Input data
*-*-*
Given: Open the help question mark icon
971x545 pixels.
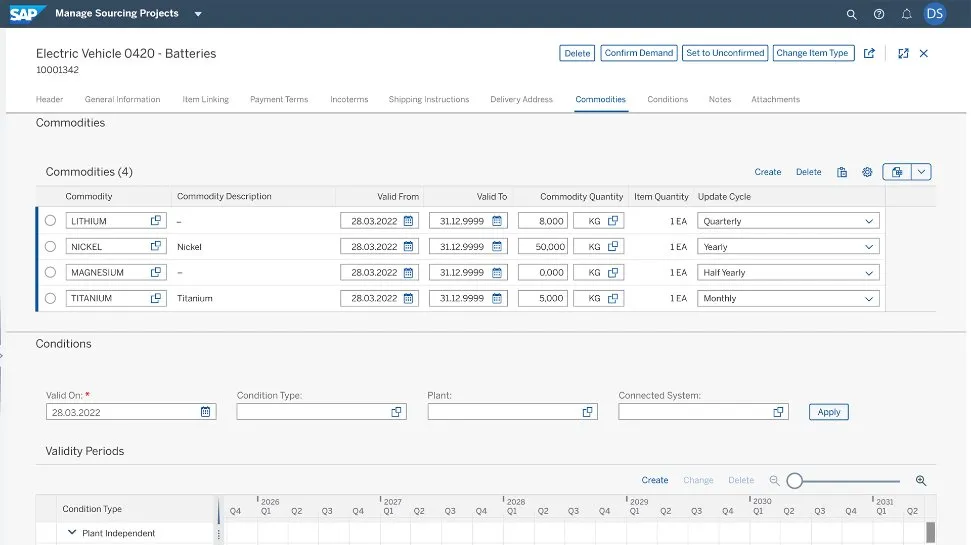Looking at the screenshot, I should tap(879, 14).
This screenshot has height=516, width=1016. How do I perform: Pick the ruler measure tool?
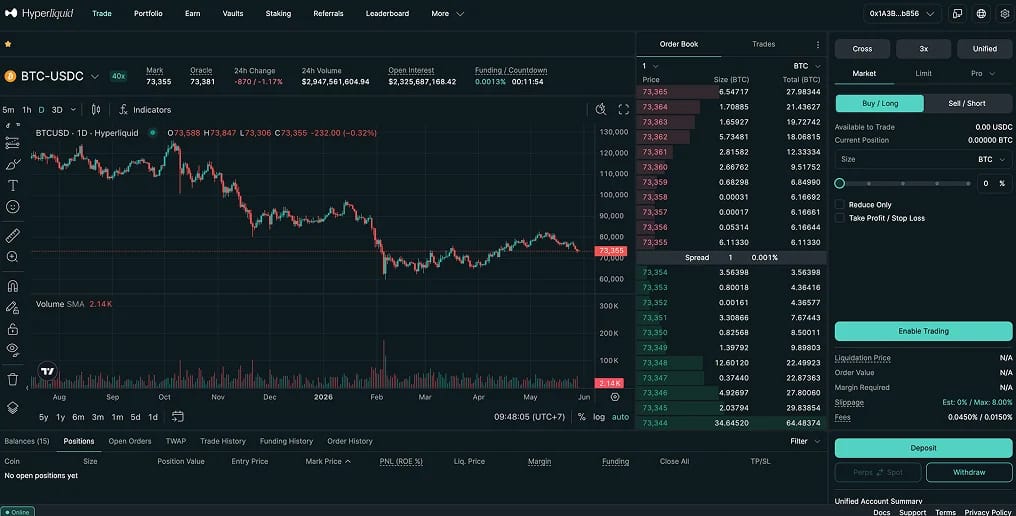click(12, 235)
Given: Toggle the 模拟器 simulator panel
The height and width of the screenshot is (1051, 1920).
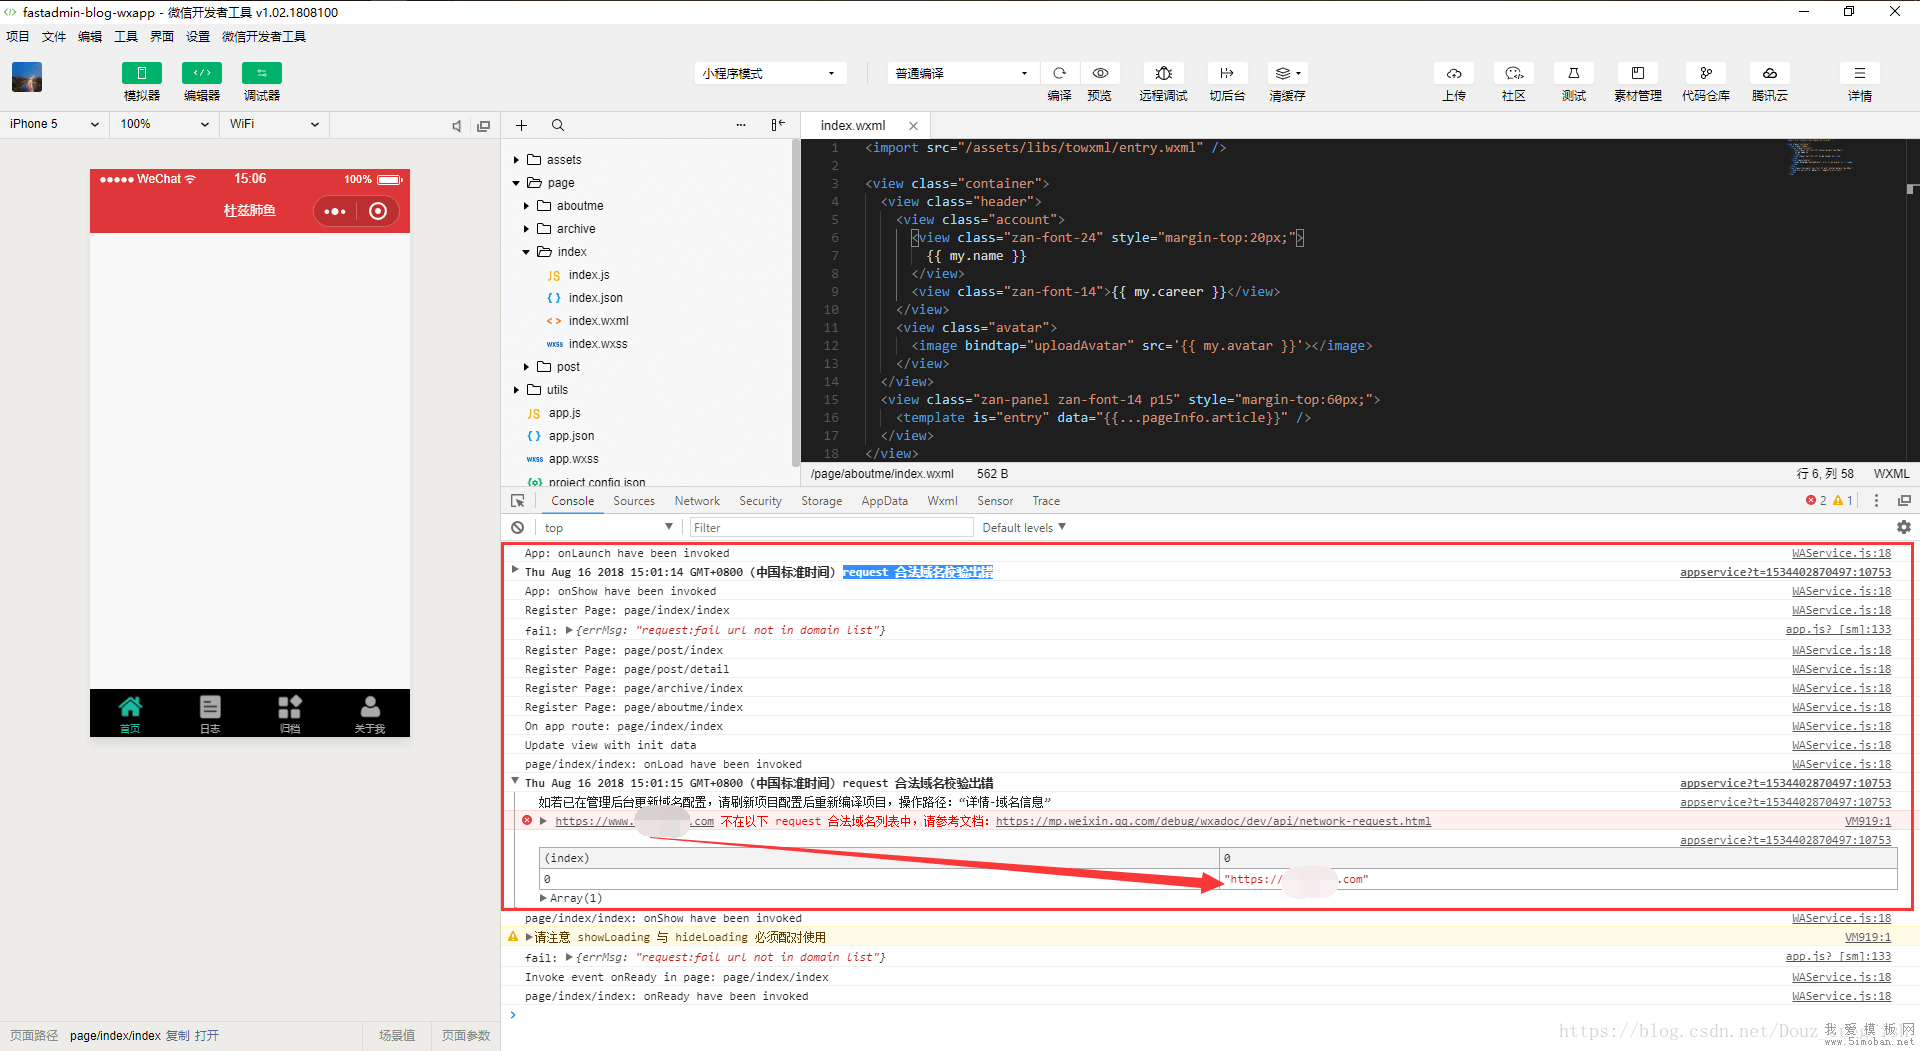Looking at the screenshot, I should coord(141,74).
*-*-*
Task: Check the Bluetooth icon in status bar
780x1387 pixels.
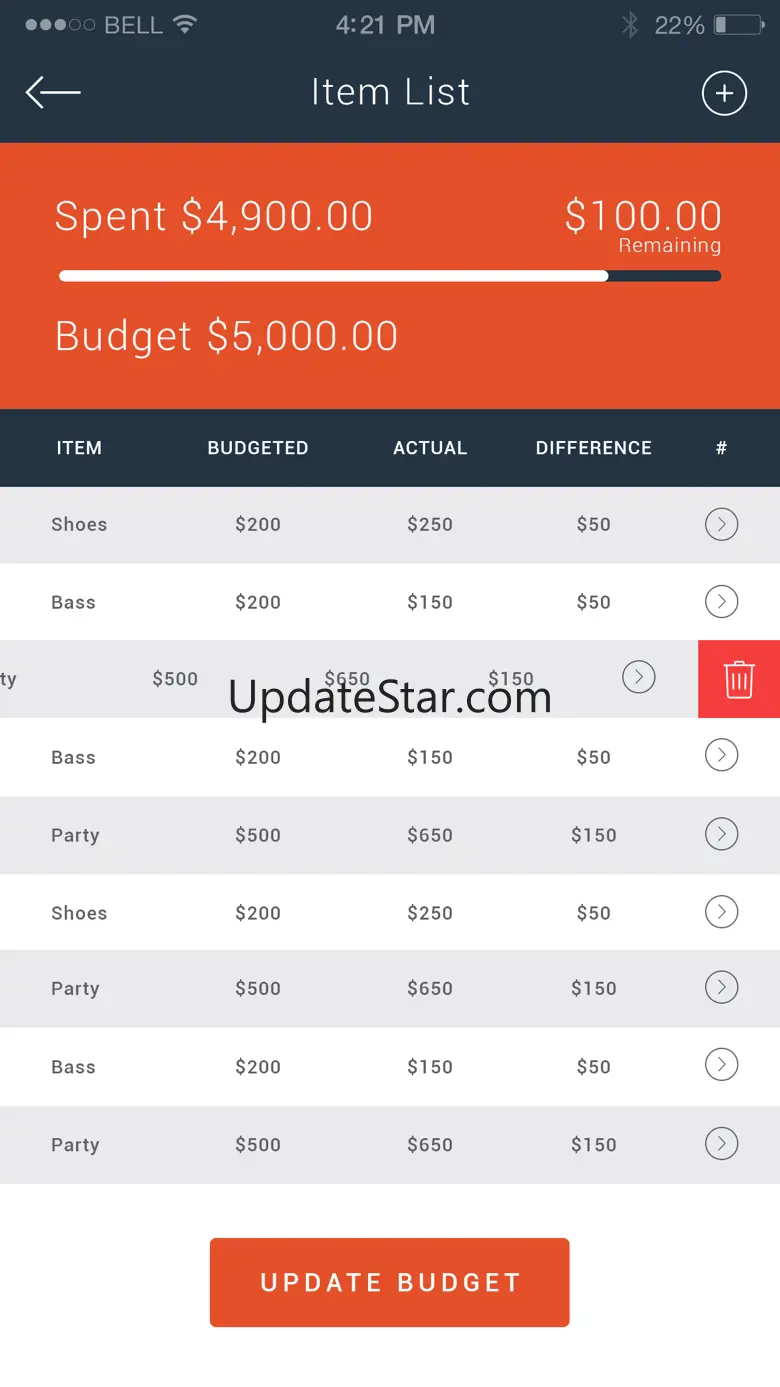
*-*-*
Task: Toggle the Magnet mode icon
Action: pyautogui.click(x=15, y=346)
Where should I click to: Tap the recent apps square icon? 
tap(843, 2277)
*-*-*
Required work
Copy out the items from the line containing "Given: Open the help question mark icon" through the line containing "Looking at the screenshot, I should coord(141,74).", both included, reproducing every line unchanged, but leave the pictures out.

Answer to the task
Given: Open the help question mark icon
971x545 pixels.
Looking at the screenshot, I should tap(879, 14).
This screenshot has height=516, width=1016. How do I perform: Pick the ruler measure tool?
click(12, 235)
Given: Toggle the 模拟器 simulator panel
The height and width of the screenshot is (1051, 1920).
Looking at the screenshot, I should coord(141,74).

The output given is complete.